The review is limited by the small number of studies that address the question of the value of health gains in cancer directly. This probably stems from the focus in economic evaluation on generic measures of health to allow comparison across disease areas; standard textbooks recommend that studies valuing health states are not labelled with specific conditions, and the value tariffs in common use were generated using unlabelled health state descriptions [
71]. The impact of named conditions on how the public values health states has been reviewed by Brazier et al. [
71] and Rowen et al. [
72], showing mixed results. The study by Rowen et al. finds a reduction in the values assigned to severe health states labelled as cancer compared with irritable bowel syndrome (IBS) or no label [
72]. In a study not covered in these reviews, Mason et al. [
73] used named conditions in a prioritising exercise and did not observe cancer behaving noticeably differently from the other conditions; however, they do comment that familiar conditions such as cancer tended to receive more extreme scores, with less familiar illnesses more likely to be ranked in the middle. Despite the inconsistencies between studies, it appears that the name of the condition can be important in how the public value a given state, which, by extension, could affect the value of any health gain. Focusing on disease-blind health state valuations may be obscuring such public preferences.

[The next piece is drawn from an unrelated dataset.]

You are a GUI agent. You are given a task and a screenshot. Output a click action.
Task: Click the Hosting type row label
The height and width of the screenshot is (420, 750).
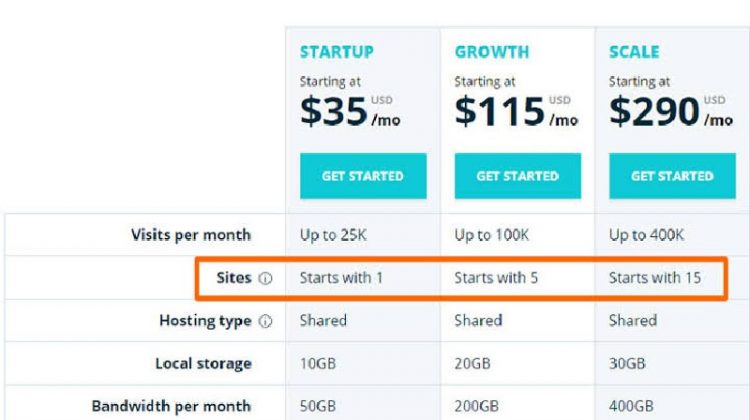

Our review is limited by its focus specifically on societal attitudes to cancer in the context of resource allocation and health maximisation; however, we cannot ignore the reaction to cancer seen in other types of studies. Our conclusions are rooted in a health maximisation paradigm, which does not explicitly consider broader aspects beyond health gain. An alternative view that maximised something other than health (for example, utility as in welfare economics) would use measures such as individual WTP, which can be considered as a holistic reflection of what is important to the individual. In our review, such studies showed a cancer preference, suggesting there are features associated with cancer that are not reflected in standard measures of health. This potentially leads to undervaluation of interventions in health technology assessment, not only in cancer but also in other diseases, if aspects that are valued by the public are not captured. We hypothesise that the apparent uniqueness of cancer may be in the particular combination of such features, including, for example, the impact on the family, or the value of hope. Further research is needed to explore characteristic features of cancer in comparison with other significant health conditions such as cardiovascular disease and dementia. Our future work aims to identify broader aspects of health outcome that contribute to the value that patients and the public attach to therapeutic interventions.